◆ TASK PROMPT ◆
Counting task for the entries below: give the number of lines that contain the word "screenshot", with no other text.

◆ DATA FOR THE TASK ◆
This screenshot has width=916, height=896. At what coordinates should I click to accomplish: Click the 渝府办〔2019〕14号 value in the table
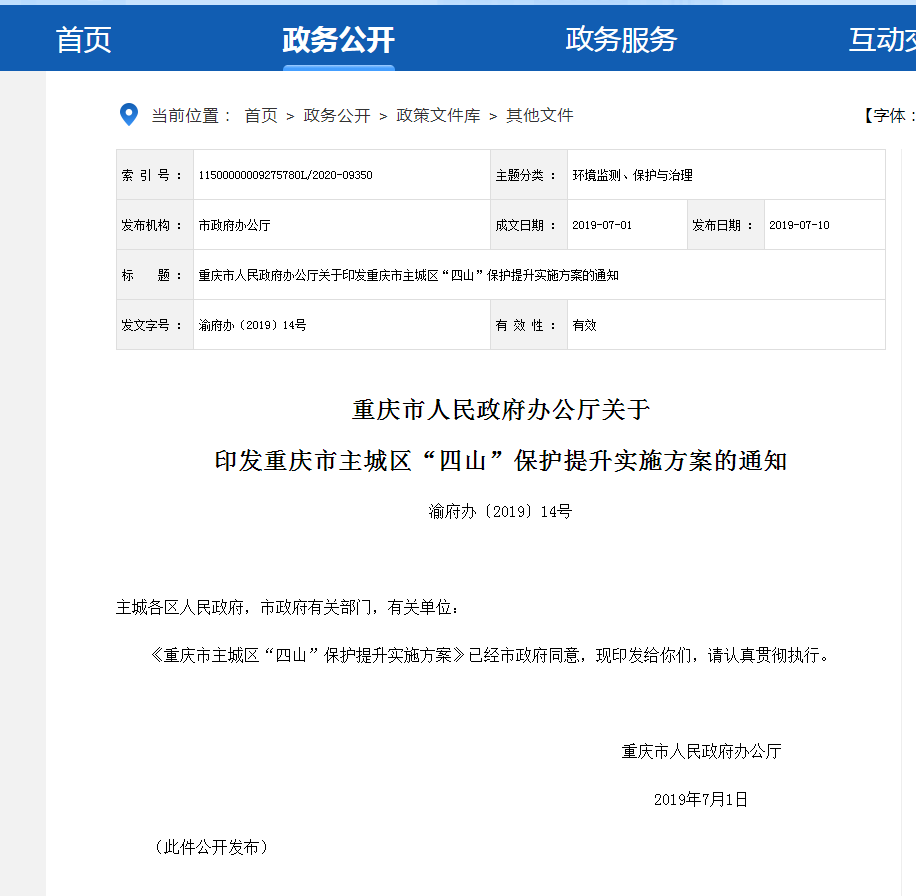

--

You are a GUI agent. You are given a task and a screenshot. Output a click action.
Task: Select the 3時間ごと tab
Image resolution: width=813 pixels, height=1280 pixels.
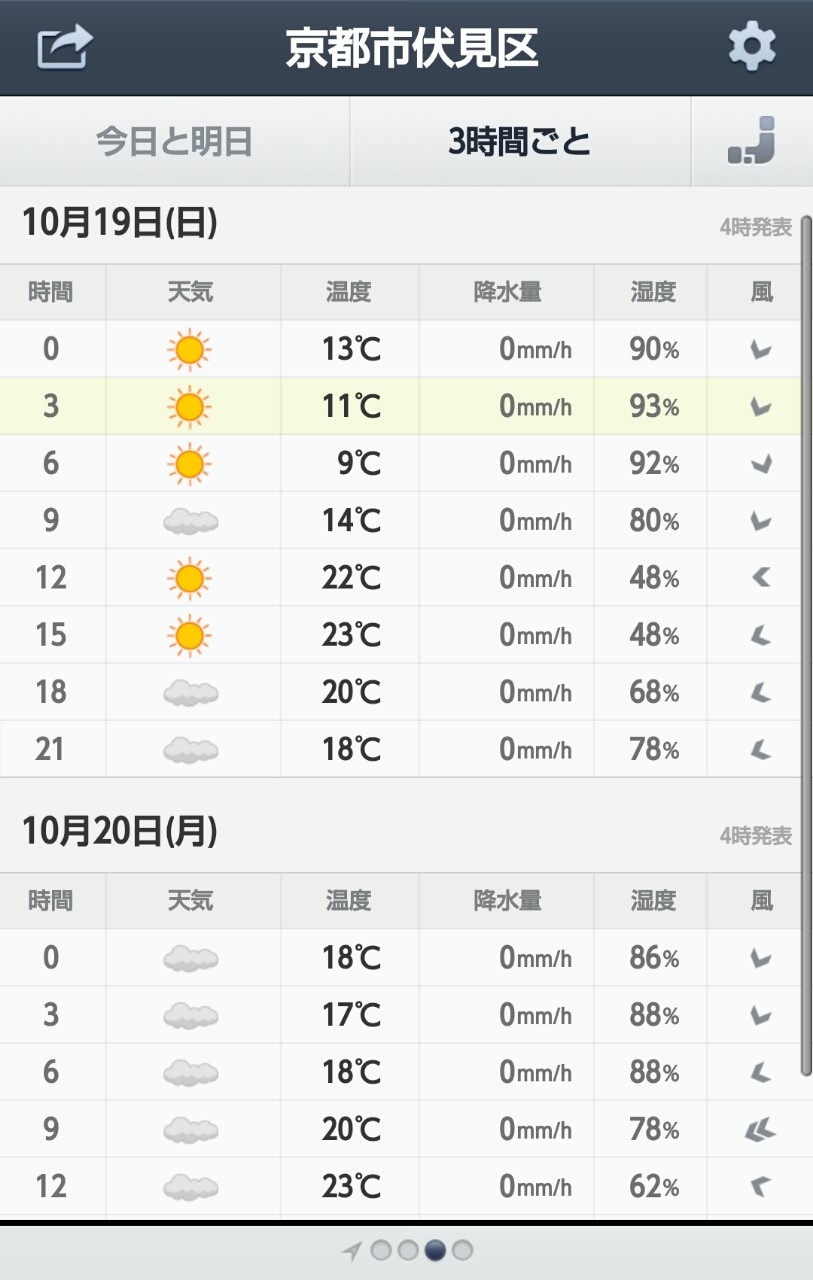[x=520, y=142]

◆ WRITTEN SOLUTION ◆
2